A Day at the Circus!

Here are some more of my circus freaks/performers collection. We’re going to start our tour of the circus in the sideshow, where P.T. Barnum was a busy man – he collected strange people from all over the world, and when he couldn’t find them from afar, he invented foreign origins for them!

Waino and Plutano(r), the Wild Men of Borneo, were actually brothers born in Ohio with physical and mental developmental challenges. As you can see in the photo, even in adulthood, they were pygmy sized. They did however possess considerable strength for their size, and were known to lift up to 300 pounds. Their real names were Hiram and Barney Davis (no relation!).
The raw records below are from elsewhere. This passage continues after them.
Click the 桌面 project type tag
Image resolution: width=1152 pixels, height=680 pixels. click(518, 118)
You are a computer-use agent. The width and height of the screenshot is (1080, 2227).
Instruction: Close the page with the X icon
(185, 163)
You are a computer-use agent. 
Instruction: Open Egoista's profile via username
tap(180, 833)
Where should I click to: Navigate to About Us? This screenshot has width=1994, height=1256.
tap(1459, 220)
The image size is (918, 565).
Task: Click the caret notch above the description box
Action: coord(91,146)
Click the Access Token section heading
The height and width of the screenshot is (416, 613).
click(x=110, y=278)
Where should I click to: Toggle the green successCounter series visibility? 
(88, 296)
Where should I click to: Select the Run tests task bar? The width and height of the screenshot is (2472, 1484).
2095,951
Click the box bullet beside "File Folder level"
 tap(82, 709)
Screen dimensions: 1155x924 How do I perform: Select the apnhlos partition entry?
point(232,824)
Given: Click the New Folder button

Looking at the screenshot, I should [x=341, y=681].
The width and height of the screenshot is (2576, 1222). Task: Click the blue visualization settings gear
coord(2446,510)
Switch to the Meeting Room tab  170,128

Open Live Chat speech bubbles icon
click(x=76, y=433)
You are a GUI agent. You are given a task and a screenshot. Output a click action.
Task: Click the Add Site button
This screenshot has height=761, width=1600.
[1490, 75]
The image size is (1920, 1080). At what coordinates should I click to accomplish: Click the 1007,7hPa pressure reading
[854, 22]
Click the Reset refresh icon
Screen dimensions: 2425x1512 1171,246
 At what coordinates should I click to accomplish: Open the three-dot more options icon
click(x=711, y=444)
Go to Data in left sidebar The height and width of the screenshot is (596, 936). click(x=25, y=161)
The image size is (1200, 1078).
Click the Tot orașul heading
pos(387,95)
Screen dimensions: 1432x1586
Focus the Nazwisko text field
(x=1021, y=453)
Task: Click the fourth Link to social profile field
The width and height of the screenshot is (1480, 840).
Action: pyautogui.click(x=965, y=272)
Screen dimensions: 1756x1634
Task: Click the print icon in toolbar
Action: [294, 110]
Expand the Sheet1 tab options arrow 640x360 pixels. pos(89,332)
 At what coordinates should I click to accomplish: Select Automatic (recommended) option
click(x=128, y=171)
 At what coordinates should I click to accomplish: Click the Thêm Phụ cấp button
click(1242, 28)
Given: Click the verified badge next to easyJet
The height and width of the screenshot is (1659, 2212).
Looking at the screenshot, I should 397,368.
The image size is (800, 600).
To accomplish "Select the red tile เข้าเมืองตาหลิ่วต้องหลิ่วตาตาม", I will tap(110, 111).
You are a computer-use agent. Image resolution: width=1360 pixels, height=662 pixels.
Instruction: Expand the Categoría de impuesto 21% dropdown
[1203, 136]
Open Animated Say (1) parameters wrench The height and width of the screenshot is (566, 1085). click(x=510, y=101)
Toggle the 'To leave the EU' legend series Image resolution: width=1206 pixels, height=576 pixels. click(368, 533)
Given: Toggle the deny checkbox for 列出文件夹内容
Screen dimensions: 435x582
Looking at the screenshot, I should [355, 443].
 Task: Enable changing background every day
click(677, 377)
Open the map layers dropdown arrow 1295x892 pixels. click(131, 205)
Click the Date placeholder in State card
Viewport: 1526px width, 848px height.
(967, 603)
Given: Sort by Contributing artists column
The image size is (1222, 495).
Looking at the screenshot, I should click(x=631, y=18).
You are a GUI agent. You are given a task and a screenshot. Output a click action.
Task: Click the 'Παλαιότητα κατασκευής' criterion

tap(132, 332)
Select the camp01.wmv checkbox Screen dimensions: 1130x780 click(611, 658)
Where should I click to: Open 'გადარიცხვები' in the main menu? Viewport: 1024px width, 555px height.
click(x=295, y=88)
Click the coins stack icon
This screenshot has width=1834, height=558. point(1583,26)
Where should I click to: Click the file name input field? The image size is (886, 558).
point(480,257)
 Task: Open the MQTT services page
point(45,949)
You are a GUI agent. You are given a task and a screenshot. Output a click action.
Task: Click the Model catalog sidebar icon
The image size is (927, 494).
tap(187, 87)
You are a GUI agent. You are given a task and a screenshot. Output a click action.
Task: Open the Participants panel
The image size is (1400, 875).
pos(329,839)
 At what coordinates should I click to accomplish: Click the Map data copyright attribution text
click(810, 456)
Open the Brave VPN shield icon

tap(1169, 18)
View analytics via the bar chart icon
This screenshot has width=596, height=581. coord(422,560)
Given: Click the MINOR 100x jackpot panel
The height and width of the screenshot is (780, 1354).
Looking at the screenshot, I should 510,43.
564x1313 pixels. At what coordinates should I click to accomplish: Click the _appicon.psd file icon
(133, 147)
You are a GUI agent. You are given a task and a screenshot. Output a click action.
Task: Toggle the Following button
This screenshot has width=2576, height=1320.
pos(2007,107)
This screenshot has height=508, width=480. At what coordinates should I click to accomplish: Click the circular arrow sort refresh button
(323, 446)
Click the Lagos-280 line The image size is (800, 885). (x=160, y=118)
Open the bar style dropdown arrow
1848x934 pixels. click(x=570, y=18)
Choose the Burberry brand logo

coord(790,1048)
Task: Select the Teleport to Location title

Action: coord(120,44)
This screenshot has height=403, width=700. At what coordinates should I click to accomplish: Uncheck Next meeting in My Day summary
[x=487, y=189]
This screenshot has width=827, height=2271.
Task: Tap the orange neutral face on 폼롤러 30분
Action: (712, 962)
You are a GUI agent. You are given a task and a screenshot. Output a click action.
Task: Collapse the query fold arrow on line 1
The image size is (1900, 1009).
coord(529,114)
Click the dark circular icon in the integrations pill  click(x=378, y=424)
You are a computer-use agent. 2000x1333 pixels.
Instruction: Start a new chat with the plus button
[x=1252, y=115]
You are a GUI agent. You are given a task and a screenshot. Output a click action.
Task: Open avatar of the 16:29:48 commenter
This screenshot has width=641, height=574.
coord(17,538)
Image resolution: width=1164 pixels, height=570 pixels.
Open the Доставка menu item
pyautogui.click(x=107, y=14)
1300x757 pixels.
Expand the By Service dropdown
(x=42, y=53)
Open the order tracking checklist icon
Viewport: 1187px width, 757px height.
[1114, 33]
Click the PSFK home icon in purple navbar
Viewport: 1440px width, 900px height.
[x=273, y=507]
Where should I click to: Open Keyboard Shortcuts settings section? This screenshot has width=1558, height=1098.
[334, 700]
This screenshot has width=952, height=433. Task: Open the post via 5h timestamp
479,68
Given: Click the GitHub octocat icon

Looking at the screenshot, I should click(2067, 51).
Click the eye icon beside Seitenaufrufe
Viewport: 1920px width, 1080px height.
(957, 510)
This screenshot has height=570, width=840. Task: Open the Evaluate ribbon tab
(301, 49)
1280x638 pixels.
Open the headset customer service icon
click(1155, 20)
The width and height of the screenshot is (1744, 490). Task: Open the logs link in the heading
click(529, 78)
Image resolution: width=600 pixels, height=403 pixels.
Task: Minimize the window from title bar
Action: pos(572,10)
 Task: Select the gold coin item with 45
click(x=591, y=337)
They were a huge success in Barnum’s circus and over a 25 year career in show business spanning from 1880 to 1905, they earned $200,000, a gigantic sum in that day and age.

Waino and Plutano, The Wild Men of Borneo, by Eisenmann
Waino and Plutano, The Wild Men of Borneo, by Eisenmann

As you can see, this was yet another carte by Chas. Eisenmann, who specialized in photographing theater people and performers. I love the Victorian era advertising slogans – “Portraits taken by Instantaneous Process – Extra Inducements to the Theatrical Profession” on this carte, and on another one I have by him, it shows a photographer striding the globe, with “The Popular Photographer” inscribed below. It’s too bad the carte-de-visite tradition died out; there’s nothing quite like it today in terms of marketing and character.

Next up, also in the sideshow, is the fat lady. Why this particular display was so popular, I’ll never quite understand. I don’t think the fat ladies sang or had any particular performing talent – they were just fat. I think it would have to have been one of the most humiliating experiences in the sideshow, to be looked at that way. At least in the other circus freak cases like the human skeleton or the midgets, they had little or no other viable employment options.

This image is an E&H.T. Anthony publication, with no credit given as to the photographer. The image has the Anthony blind stamps in the corners, and what appears in the scan to even be a fingerprint, possibly of the person who printed and mounted it. It is a breathtakingly beautiful carte in person, and I would suspect that it is probably a Brady carte, given that Anthony owned the Brady negatives for many years, and served as Brady’s publisher/distributor. The lady appears to be Madame Sherwood, a famous fat lady in Barnum’s circus. She also bears a vague resemblance to another fat lady I have, this one from the Brady studio in Washington DC. I don’t think the Brady image is the same woman, but it’s possible.

Madam Sherwood, on an E&H.T. Anthony CDV
Madam Sherwood, on an E&H.T. Anthony CDV

The Brady image:

Circus Fat Lady by Mathew Brady, Washington DC
Fat Lady, Matthew Brady Studio, Washington, DC

Moving under the big top, we have the acrobats! Here is a trio of boy tumblers/high-wire walkers/trapeeze artists. They look very much like the two I have in another cdv, which I’ll post again here for ease of comparison. If they are the same brothers, then the third one’s name is a mystery to me – the first pair appears to be the O’Brien brothers, but in my research, they were only ever a duo, and their father died fairly young as a result of injuries sustained in a circus accident.

Trio of Boy Acrobats, by Drew & Maxwell
Trio of Boy Acrobats, by Drew & Maxwell - possibly the O'Briens?
Circus Siblings, Gurney & Son, New York
Circus Siblings, Gurney & Son, New York

4 thoughts on “A Day at the Circus!”

  1. I’m really interested in the Madame Sherwood image. You say its part of an Anthony publication. Do you have the rest of the publication, with the (likely) Brady image, or just the lone image? Please contact me off blog if you would — I’m a doctoral student in Art History doing research in this area.

    1. Aaron –

      When it says Published by Anthony, it means that they literally produced the CDV itself for sale. I don’t know if they ever included it in a printed catalog you could order from (which it would be reasonable to assume they did, but I’ve never seen one), but the CDVs were the 19th century equivalent of Topps baseball cards.

      1. Thanks, just wanted to confirm that this was indeed a lone CDV, and not part of a larger publication or album that you had. It’s hard to tell from the image posted without context. Is it regular CDV size? The embossing is really interesting. Is the print just adhered to the card backing as usual, then embossed?

      2. The card is a standard size CDV. As far as I can tell, that’s how the embossing is done – they adhered the albumen print to the card, then embossed the seals at the corners. If you look at the Tom Thumb wedding photos, they have the same embossed seal in the corners. The seal says EA for E. Anthony.